23 APRIL 1988, Page 21

Law of Very Little Brain

I HAVE developed a fellow-feeling for Winnie the Pooh, who lived under the name of Sanders. The house at Pooh Corner had Pooh inside it but SANDERS in large letters over the door. I now assume that his Corner had come within the scope of the Rent Acts. My house is temporarily out of commission (Owl had the same trouble) and I have moved round the Corner, where I am living under the name of a limited liability company in the cotton trade. I have to. If, instead of assuming this corporate personality, I had sought to be a tenant in my own name, I should never have got through the door. I would at once have acquired all sorts of rights, about paying and about staying. A company only has the rights which are written into its contract.
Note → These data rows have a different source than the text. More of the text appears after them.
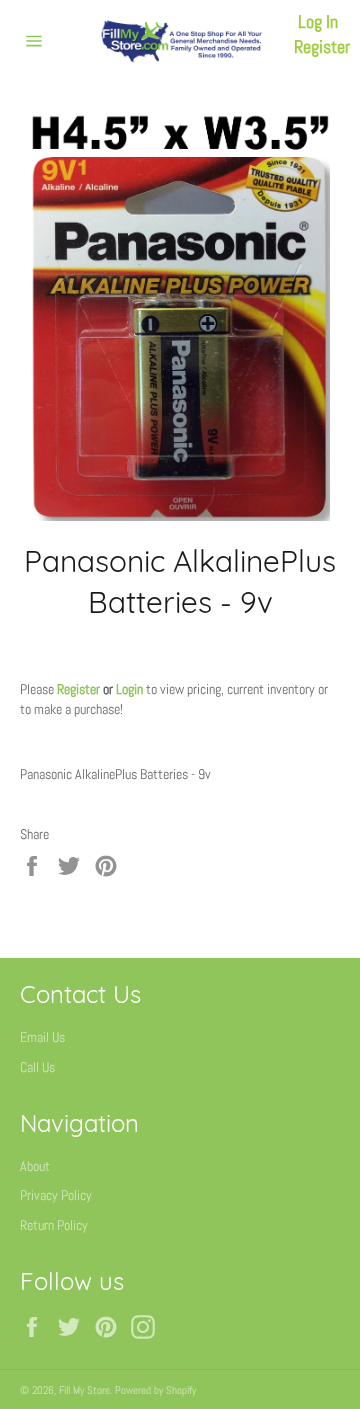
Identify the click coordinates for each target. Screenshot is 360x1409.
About (35, 1166)
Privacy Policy (56, 1195)
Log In (318, 21)
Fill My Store (84, 1390)
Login (129, 689)
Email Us (42, 1037)
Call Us (37, 1067)
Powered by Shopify (155, 1390)
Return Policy (54, 1225)
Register (322, 46)
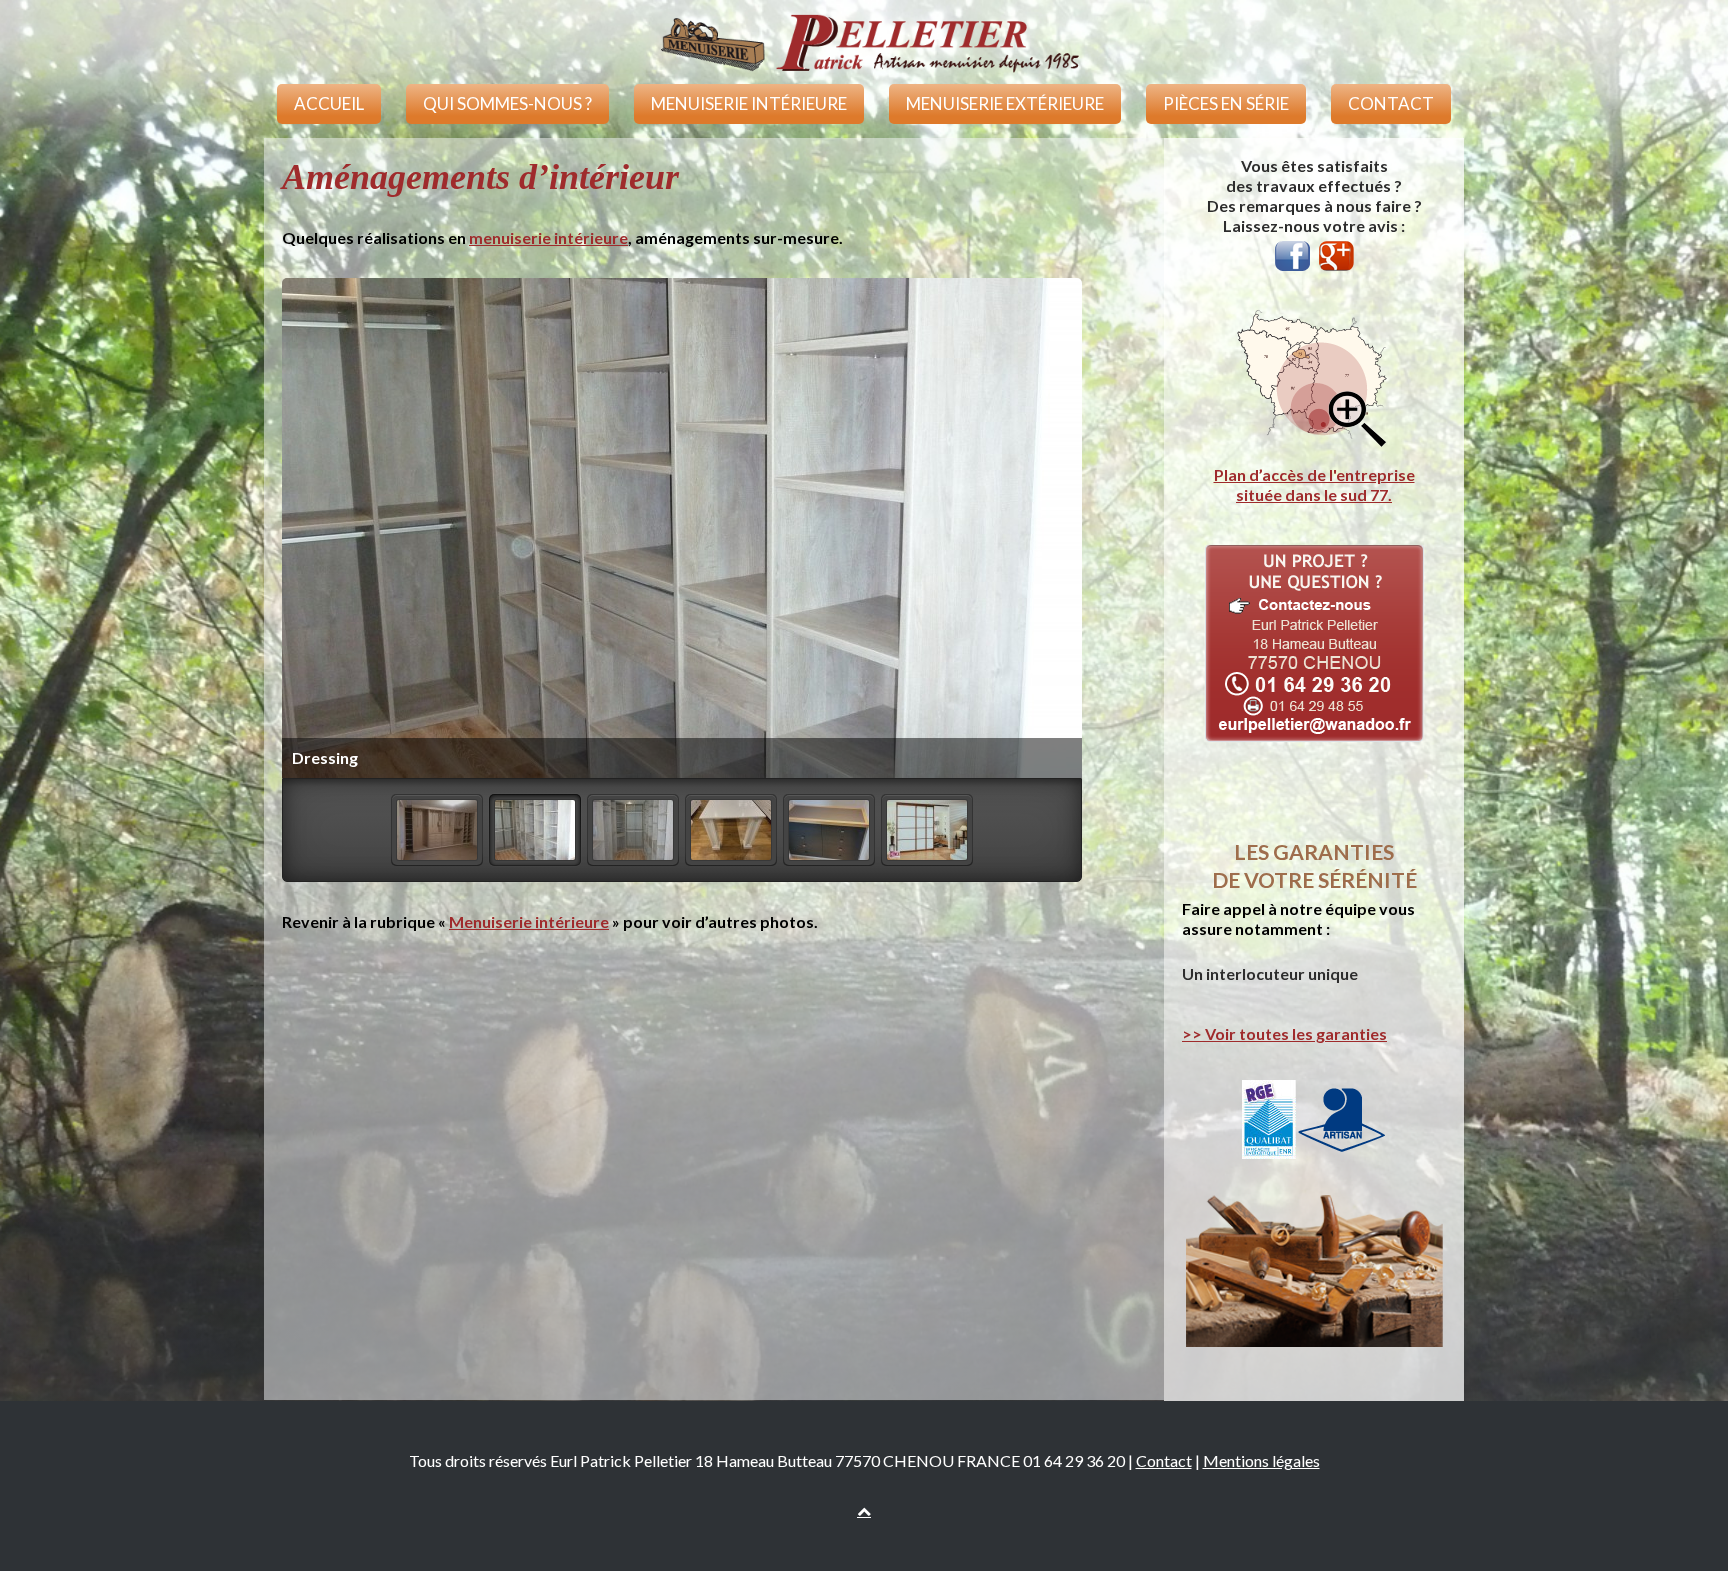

The landlord, therefore, as a matter of policy only lets to companies and so, I found, did all the landlords into whose houses or flats I might have moved. I thought it an elegant example of how the law frustrates the market in housing, and prevents willing landlords and willing tenants from striking the agreements which both of them want. If the would-be tenant has no company' to wrap around him, where should he turn for help? To some agency, perhaps, which would supply a list of places to live and landlords willing to let? The agency, if it charged for the list, would be breaking the law. The Acconi- modation Agencies Act, 1953, confines the business of house-finding to terms which, on stud-farms, are called 'No foal, no fee.' It is illegal to charge people for finding a place to live until they have entered into a contract to live there. I suppose that in 1953 everyone was supposed to sit dumbly on the council waiting list until Harold Macmillan had finished building his vaunted 300,000 houses. This officious denial of information, though, is enforced to the present day, under a government which thinks it is trying to open up the market in housing. First the law stands between demand and supply and creates an artificial shortage, then the shortage puts informa- tion at a premium, then the law strikes again. A Bear of Very Little Brain would see what is wrong with that.